RAG-based LLM is a well-known architecture in current usage of Large Language Models (LLM). It involves “retrieval” to provide the model with prior knowledge that it lacks during training, enabling the model to answer questions in the context of specific information.

For many businesses or merchants, the “processing of text tasks with large language models” is a practical and utilizable technology. For example, in the year 2023, countless companies aspire to create their own customer service chatbots that understand internal company data using models like ChatGPT, Llama, Mistral, and more.

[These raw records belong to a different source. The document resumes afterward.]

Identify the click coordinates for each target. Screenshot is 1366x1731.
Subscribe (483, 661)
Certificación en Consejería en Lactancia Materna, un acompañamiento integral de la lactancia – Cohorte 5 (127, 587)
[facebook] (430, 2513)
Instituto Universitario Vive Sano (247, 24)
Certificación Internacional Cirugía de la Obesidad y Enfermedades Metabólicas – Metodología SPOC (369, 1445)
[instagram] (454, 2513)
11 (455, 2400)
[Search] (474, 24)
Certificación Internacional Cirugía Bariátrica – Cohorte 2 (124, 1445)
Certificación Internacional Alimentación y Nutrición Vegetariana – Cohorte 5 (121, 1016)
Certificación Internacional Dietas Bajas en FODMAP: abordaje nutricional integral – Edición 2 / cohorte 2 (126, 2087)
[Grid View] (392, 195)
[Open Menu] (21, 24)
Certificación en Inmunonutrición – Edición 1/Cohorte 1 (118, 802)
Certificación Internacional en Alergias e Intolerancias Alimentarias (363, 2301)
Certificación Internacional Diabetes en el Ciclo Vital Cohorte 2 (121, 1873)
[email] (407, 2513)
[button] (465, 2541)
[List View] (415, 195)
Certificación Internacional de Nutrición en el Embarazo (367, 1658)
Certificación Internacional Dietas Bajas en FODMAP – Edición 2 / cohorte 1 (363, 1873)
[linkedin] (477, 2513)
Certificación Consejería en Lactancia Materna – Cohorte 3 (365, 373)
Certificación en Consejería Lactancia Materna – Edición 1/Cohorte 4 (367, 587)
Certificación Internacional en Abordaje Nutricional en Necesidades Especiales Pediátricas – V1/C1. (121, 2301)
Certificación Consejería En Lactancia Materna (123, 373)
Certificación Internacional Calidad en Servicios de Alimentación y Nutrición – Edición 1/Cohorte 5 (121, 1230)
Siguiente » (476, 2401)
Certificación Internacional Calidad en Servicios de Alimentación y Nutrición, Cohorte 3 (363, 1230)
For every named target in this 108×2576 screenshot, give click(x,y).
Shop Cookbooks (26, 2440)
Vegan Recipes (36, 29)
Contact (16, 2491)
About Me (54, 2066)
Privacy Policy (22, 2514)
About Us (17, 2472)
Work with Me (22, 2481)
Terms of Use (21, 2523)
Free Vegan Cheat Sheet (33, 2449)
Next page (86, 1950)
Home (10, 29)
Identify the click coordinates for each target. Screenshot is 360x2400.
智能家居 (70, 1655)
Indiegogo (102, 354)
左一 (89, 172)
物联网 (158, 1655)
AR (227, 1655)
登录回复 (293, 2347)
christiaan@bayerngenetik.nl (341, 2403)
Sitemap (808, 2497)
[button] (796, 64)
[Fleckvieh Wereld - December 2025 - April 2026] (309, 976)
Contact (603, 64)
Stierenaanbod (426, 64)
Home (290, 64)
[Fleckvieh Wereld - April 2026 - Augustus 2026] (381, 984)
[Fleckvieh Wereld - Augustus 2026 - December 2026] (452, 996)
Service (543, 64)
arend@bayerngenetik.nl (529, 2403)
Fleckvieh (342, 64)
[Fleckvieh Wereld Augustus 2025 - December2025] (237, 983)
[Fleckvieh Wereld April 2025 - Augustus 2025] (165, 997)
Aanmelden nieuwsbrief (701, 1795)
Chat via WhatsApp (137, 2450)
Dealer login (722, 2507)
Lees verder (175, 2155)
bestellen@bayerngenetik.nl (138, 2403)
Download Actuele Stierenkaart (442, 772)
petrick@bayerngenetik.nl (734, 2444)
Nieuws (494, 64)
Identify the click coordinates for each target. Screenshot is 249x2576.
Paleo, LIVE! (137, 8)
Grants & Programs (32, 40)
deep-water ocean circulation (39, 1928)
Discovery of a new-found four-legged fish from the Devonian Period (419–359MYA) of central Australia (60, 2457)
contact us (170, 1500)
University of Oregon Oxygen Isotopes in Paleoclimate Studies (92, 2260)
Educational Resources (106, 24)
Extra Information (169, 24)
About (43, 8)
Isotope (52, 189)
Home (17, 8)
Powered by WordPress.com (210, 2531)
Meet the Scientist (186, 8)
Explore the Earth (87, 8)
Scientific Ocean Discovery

In many scenarios, retraining a dedicated customer service AI involves significant resource costs. Therefore, training a model that understands internal company documents and bases its responses on them is very helpful. The system that allows this, where a user’s query Q is used to retrieve the relevant top-K documents through a retrieval system R and then a large language model generates responses based on these top-K documents for question Q, is known as the RAG (Retrieval-Augmented Generation) architecture.

RAG Architecture

However, the “hallucination problem” of large language models has not been resolved in the past year. Even with the RAG approach, where relevant information is retrieved for the model to answer user questions, there are still potential issues:

  1. The retrieved information (context) heavily relies on the embedding model, which may result in retrieving unrelated information to the user’s query, introducing noise into the model.
  2. Retrieving information for all texts is an inefficient behavior, and providing more context to the model increases the computational burden of self-regressive models exponentially.

Self-RAG partially addresses the model’s hallucination problem by introducing a “reflection token.” This token allows the model to propose retrieval when it believes it needs to retrieve information. It scores and continues its response based on the retrieved paragraphs, and finally generates scores for its own response. The generation of different paragraphs retrieved is done in parallel, so the scores from the reflection token are used to select the generated paragraphs.

You can refer to the above diagram for a comparison of the process between Self-RAG and the typical RAG approach.


Training Of Self-RAG

The training process involves two components: the Critic Model (C) and the Generator Model (M).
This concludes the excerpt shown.